Inference Scaling Trade-offs:

Recent studies on Inference Scaling Laws for GenRM reveal a complex trade-off between generating more solutions (Exploration) and verifying them better (Exploitation).29

  • At low compute budgets, simple Self-Consistency (SC) (generating multiple solutions and voting) outperforms complex verification. The cost of the verifier is better spent on just trying again.
  • At high compute budgets, Generative Verification becomes dominant. As the number of candidate solutions grows, the “distractor” solutions (plausible but wrong) overwhelm simple voting. A strong GenRM is needed to filter these out.

The Generator-Verifier Gap research highlights that weak generators produce errors that are easy to detect, but strong generators produce “plausible hallucinations” that require equally strong generative verifiers to catch.28 This suggests that as models get smarter, the cost of verifying them will grow linearly or super-linearly, cementing the shift to a compute-intensive inference paradigm.

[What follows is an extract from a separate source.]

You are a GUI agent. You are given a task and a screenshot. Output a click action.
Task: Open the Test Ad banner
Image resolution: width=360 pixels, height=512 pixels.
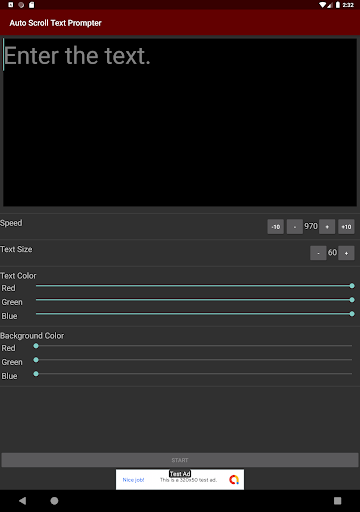coord(180,479)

Comparison of Verification Strategies

 

Strategy Mechanism Compute Cost Best For Scaling Law Behavior
Self-Consistency (SC) Majority Vote of $N$ samples Low (per sample) Low/Med Budgets Logarithmic gain
Discriminative Verifier Scalar score ranking Low (1 pass) High-throughput Plateaus early (Oversmoothing)
Generative Verifier (GenRM) CoT Critique + Verdict High (N tokens) High Budgets, Hard Tasks Linear/Super-linear gain 29
Hybrid (WSC) Weighted Vote (Score * Count) Low/Med General Purpose Balanced Trade-off 31

4. Reinforcement Learning and the Incentivization of Reasoning

While prompting and inference scaling optimize the deployment of models, the most fundamental improvements in 2025 have come from novel training paradigms. The release of DeepSeek-R1 has provided a definitive proof-of-concept that reasoning capabilities can be incentivized to emerge from scratch through pure Reinforcement Learning (RL).32

4.1 The Emergence of “DeepSeek-R1-Zero”

Traditionally, reasoning models were trained via Supervised Fine-Tuning (SFT) on thousands of human-annotated reasoning traces (e.g., GSM8K, MATH). The DeepSeek-R1 research challenged this dogma. The authors trained DeepSeek-R1-Zero using large-scale RL (specifically the GRPO algorithm) on a base model, without any initial SFT supervision on reasoning data.35

The training setup was deceptively simple: the model was given a problem and a binary reward signal (Correct/Incorrect). It was not told how to reason. Remarkably, sophisticated reasoning behaviors—including self-verification (“Wait, let me check that”), backtracking, and long Chain-of-Thought generation—emerged naturally from the optimization process.33 The model “discovered” that to maximize the reward (solving the hard math problem), it had to spend more tokens processing the information. This serves as a powerful validation of the Instrumental Convergence hypothesis: reasoning is an instrumental goal for solving complex tasks.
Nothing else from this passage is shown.